• [WORK TASK] Give back the full data, unchanged and complete.

• [MATERIAL FOR THIS EXERCISE]
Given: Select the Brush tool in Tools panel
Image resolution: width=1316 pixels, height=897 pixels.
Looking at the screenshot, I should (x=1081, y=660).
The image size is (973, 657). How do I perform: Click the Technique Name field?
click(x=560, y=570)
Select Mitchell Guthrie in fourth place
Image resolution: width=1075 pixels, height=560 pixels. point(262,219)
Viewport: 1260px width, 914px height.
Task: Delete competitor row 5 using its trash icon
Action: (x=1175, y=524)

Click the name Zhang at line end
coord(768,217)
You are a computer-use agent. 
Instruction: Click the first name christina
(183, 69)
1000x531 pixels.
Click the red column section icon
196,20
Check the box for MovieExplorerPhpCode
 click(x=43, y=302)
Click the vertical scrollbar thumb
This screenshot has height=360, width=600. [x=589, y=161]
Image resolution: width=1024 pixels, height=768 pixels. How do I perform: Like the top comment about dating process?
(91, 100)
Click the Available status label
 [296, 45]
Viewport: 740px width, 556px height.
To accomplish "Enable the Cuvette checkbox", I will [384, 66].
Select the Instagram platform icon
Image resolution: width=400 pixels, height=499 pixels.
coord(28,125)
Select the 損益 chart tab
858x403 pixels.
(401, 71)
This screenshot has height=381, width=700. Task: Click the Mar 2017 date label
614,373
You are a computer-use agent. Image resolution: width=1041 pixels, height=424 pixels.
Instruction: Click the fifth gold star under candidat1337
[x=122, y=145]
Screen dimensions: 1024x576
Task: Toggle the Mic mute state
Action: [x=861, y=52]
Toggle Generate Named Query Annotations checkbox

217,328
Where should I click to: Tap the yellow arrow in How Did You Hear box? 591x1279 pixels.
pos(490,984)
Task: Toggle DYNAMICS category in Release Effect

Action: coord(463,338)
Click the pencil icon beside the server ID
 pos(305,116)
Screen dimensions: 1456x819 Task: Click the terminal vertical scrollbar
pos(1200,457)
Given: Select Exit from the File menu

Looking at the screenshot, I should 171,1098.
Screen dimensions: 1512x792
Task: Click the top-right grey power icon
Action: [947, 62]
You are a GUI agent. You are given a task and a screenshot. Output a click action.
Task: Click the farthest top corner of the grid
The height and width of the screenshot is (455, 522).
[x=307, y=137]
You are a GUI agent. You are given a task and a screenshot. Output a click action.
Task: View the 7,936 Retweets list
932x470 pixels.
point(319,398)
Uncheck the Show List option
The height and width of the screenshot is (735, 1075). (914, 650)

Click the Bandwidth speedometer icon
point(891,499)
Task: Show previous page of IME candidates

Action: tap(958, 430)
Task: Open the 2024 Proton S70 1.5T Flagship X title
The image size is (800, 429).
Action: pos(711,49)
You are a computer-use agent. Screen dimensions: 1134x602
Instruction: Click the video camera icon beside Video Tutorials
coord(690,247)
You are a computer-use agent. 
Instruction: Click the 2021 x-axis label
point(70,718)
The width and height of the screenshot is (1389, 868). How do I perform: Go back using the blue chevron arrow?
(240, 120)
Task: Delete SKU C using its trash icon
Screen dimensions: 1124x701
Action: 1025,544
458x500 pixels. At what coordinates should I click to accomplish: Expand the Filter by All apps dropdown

• [COMPLETED EXERCISE]
Given: Select the Brush tool in Tools panel
Image resolution: width=1316 pixels, height=897 pixels.
Looking at the screenshot, I should (x=1081, y=660).
The image size is (973, 657). How do I perform: Click the Technique Name field?
click(x=560, y=570)
Select Mitchell Guthrie in fourth place
Image resolution: width=1075 pixels, height=560 pixels. point(262,219)
Viewport: 1260px width, 914px height.
Task: Delete competitor row 5 using its trash icon
Action: (x=1175, y=524)

Click the name Zhang at line end
coord(768,217)
You are a computer-use agent. 
Instruction: Click the first name christina
(183, 69)
1000x531 pixels.
Click the red column section icon
196,20
Check the box for MovieExplorerPhpCode
 click(x=43, y=302)
Click the vertical scrollbar thumb
This screenshot has height=360, width=600. [x=589, y=161]
Image resolution: width=1024 pixels, height=768 pixels. How do I perform: Like the top comment about dating process?
(91, 100)
Click the Available status label
 [296, 45]
Viewport: 740px width, 556px height.
To accomplish "Enable the Cuvette checkbox", I will [384, 66].
Select the Instagram platform icon
Image resolution: width=400 pixels, height=499 pixels.
coord(28,125)
Select the 損益 chart tab
858x403 pixels.
(401, 71)
This screenshot has height=381, width=700. Task: Click the Mar 2017 date label
614,373
You are a computer-use agent. Image resolution: width=1041 pixels, height=424 pixels.
Instruction: Click the fifth gold star under candidat1337
[x=122, y=145]
Screen dimensions: 1024x576
Task: Toggle the Mic mute state
Action: [x=861, y=52]
Toggle Generate Named Query Annotations checkbox

217,328
Where should I click to: Tap the yellow arrow in How Did You Hear box? 591x1279 pixels.
pos(490,984)
Task: Toggle DYNAMICS category in Release Effect

Action: coord(463,338)
Click the pencil icon beside the server ID
 pos(305,116)
Screen dimensions: 1456x819 Task: Click the terminal vertical scrollbar
pos(1200,457)
Given: Select Exit from the File menu

Looking at the screenshot, I should 171,1098.
Screen dimensions: 1512x792
Task: Click the top-right grey power icon
Action: [947, 62]
You are a GUI agent. You are given a task and a screenshot. Output a click action.
Task: Click the farthest top corner of the grid
The height and width of the screenshot is (455, 522).
[x=307, y=137]
You are a GUI agent. You are given a task and a screenshot. Output a click action.
Task: View the 7,936 Retweets list
932x470 pixels.
point(319,398)
Uncheck the Show List option
The height and width of the screenshot is (735, 1075). (914, 650)

Click the Bandwidth speedometer icon
point(891,499)
Task: Show previous page of IME candidates

Action: tap(958, 430)
Task: Open the 2024 Proton S70 1.5T Flagship X title
The image size is (800, 429).
Action: pos(711,49)
You are a computer-use agent. Screen dimensions: 1134x602
Instruction: Click the video camera icon beside Video Tutorials
coord(690,247)
You are a computer-use agent. 
Instruction: Click the 2021 x-axis label
point(70,718)
The width and height of the screenshot is (1389, 868). How do I perform: Go back using the blue chevron arrow?
(240, 120)
Task: Delete SKU C using its trash icon
Screen dimensions: 1124x701
Action: 1025,544
458x500 pixels. At what coordinates should I click to accomplish: Expand the Filter by All apps dropdown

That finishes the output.